= WHAT THIS TASK INVOLVES =
Pull out each line in the items below that contains the string "agent".

= AVAILABLE DATA =
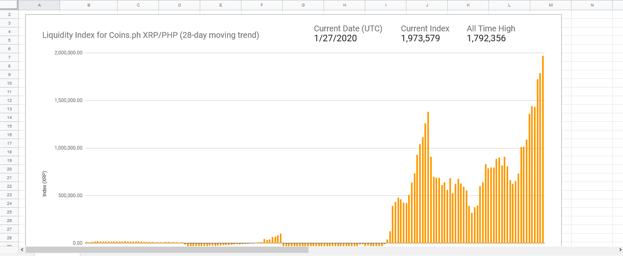The height and width of the screenshot is (256, 623).
Task: Click the Current Index value 1,973,579
Action: tap(420, 38)
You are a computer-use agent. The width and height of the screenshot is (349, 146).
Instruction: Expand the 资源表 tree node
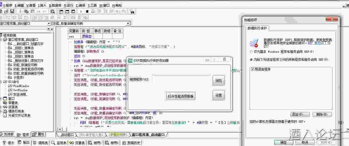1,107
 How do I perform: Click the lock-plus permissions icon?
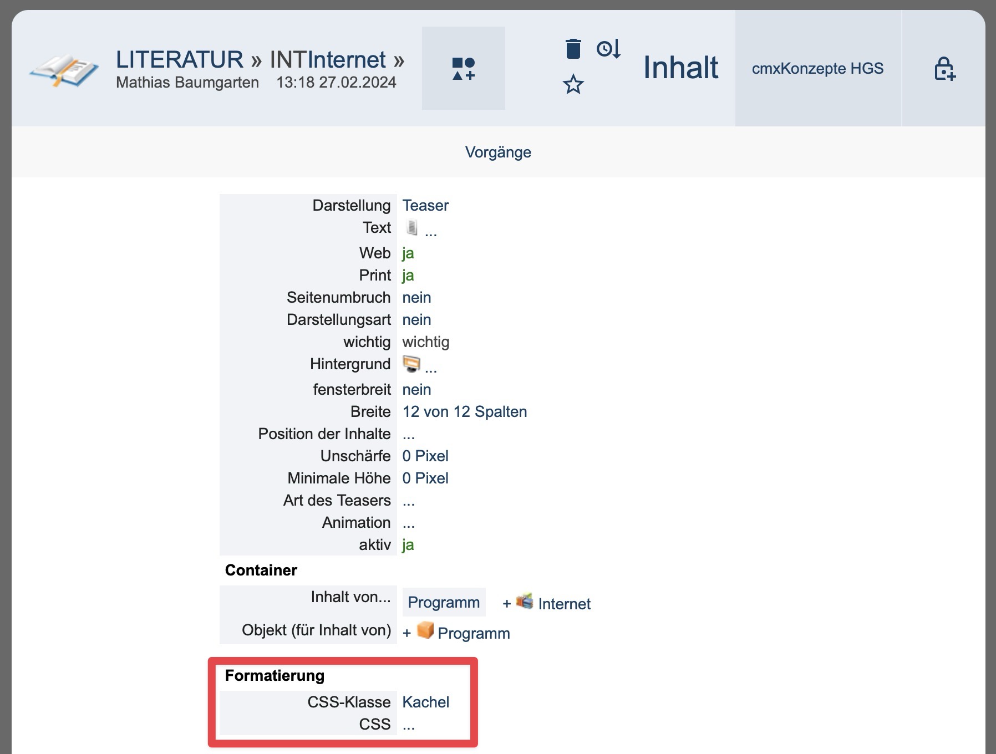(944, 69)
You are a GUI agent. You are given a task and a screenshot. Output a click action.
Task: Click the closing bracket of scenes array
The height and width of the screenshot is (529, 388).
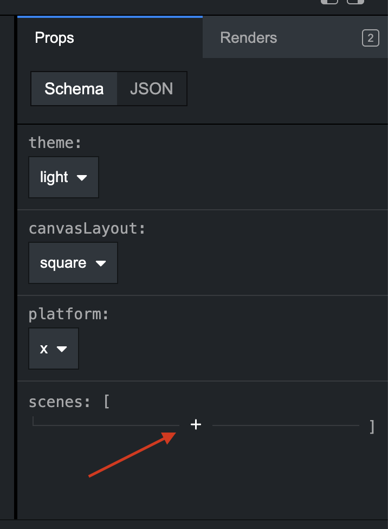pos(372,427)
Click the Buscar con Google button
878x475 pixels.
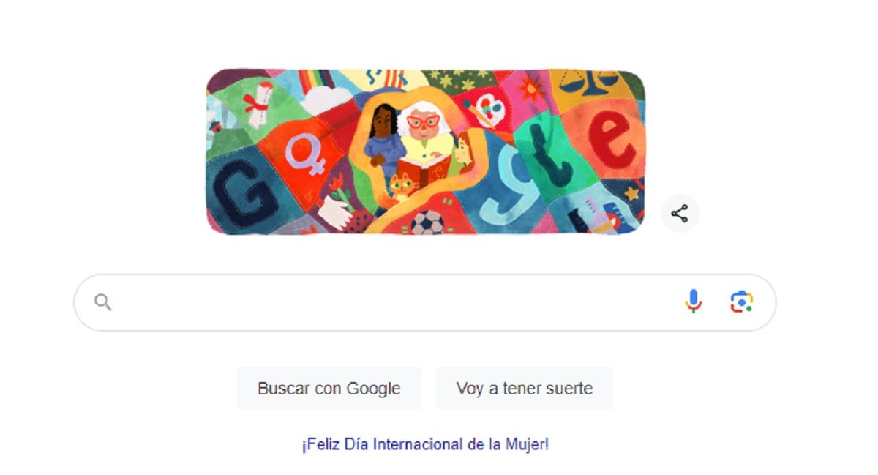pyautogui.click(x=329, y=388)
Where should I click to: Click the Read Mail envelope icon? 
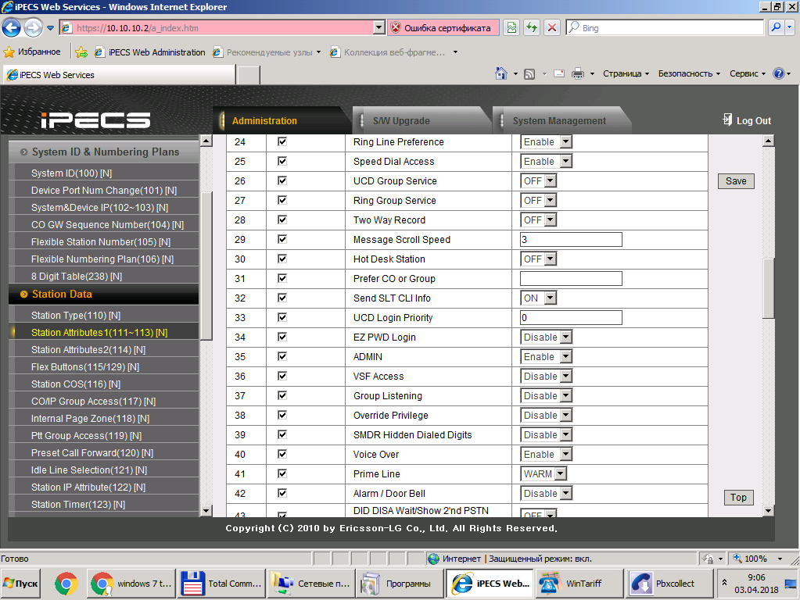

= ANSWER BELOW =
You are a computer-use agent. The width and height of the screenshot is (349, 146).
You are a GUI agent. You are given a task and a screenshot. Output a click action.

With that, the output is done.